:: Study text ::
*** Block opens ***

Saturday, January 24, 2009

Forrester Research Survey on Impact of Agile

Forrester Research is conducting a survey on the impact of agile processes on technology companies. They are looking for feedback from both technical and business people within organizations. It takes only about 10 minutes to complete the survey, and I encourage people to do so. Take the survy here.

Thursday, January 15, 2009

Lean techniques to repair humvees

As reported on NPR, the US Army turned to lean manufacturing techniques, inspired by Toyota, to deal with the large number of war-damaged vehicles that need to be repaired and rebuilt. The repair facility at Red River Army Depot uses a takt time of 16 minutes - producing a completely rebuilt vehicle every 16 minutes, for a total of 32 per day. If that's the true takt time, or course, that would imply that the Army needs exactly 32 rebuilt humvees per day. The NPR story doesn't state if that's the case, but it does say that the vehicles are parked everywhere around the base - let's hope those are the wrecked ones, and not repaired vehicles sitting unused. We all know by now that an inventory of product that isn't being used is muda (waste).

Monday, January 12, 2009

Balsamiq Mockups

What do you use to create mockups of your UI? I prefer a very lightweight approach using a good ol' whiteboard or even sketches on paper. You can capture a whiteboard mockup with a camera, or scan a paper mock up. For distributed teams, though, you can't collaborate very well with either one of those approaches. I just discovered Balsamiq Mockups and after trying it out, it looks like a good solution. It also has a sweet integration with Confluence, Jira, and XWiki.

Using Jira for Agile

I'm working with a team that has been using Jira and wanted to see if they could use Jira for the product backlog and iteration tracking. There are a set of customizations and add-ins for Jira that can make it work, as I found at this informative site. The basic idea is to use Jira versions for each iteration, un-versioned items become the product backlog, and add-ins let you fine-tune the ranking of each item and produce burndown metrics.

*** Block closes ***

:: Exercise instructions ::
A - In the agile blog posts, what takt time does the repair facility at Red River Army Depot use?
B - Resume the agile blog posts after their last sentence, carrying on the entry about using Jira for agile.

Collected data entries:

*** Block opens ***

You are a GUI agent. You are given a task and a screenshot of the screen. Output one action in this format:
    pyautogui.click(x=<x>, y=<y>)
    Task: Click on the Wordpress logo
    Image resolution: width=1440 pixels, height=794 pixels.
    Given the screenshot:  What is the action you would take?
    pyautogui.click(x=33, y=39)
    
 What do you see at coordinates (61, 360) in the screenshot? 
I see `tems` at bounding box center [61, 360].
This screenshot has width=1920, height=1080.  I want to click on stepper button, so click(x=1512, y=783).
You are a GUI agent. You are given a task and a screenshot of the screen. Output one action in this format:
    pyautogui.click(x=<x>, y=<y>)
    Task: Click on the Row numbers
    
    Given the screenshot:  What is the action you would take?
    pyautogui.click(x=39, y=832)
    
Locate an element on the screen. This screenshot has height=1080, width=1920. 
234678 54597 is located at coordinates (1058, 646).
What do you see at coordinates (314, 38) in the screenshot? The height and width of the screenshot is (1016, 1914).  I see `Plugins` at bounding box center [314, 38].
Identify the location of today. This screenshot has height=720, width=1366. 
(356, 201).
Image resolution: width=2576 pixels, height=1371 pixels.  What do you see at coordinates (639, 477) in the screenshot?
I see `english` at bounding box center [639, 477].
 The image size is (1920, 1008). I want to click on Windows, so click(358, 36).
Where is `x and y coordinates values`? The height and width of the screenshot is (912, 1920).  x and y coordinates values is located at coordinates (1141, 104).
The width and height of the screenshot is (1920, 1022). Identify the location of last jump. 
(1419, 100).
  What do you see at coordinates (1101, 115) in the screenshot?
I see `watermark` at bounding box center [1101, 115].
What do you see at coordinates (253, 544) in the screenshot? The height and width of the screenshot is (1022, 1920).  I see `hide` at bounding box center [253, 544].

*** Block closes ***

:: Answers given ::
A - A takt time of 16 minutes.

B -
I'm still a proponent of using a physical task board when the team is co-located, and I think other tools like XPlanner and Scrumworks are better suited to agile development, but I'll give this setup with Jira a try and report back on how well it works.

Thursday, January 08, 2009

How projects really work - a cartoon

I found this great cartoon satirizing how projects really work - or perhaps it should be titled "Why waterfall projects don't work". Funny. Clear. And right on. The cartoon shows what happens when you have handoffs between different people or teams without fast feedback to ensure you're building the what the customer really needs.

Wednesday, January 07, 2009

TangyOrange: funny name for online scrum board

For co-located teams, it's hard to beat a physical board with cards or sticky notes for tracking iteration status. Put it in a prominent place and it's an ever-present reminder to the team about what needs to be done. It's a rallying point for the daily scrum. If you have a distributed team, however, it doesn't work so well, and web-based tools often are necessary. There is a new online scrum board tool called TangyOrange, which has the look and feel of a physical scrum board. You can use a simple version for free, or pay just $5 every 40 days (strange billing period, I'd say) for the full-featured version. You can play around with it here.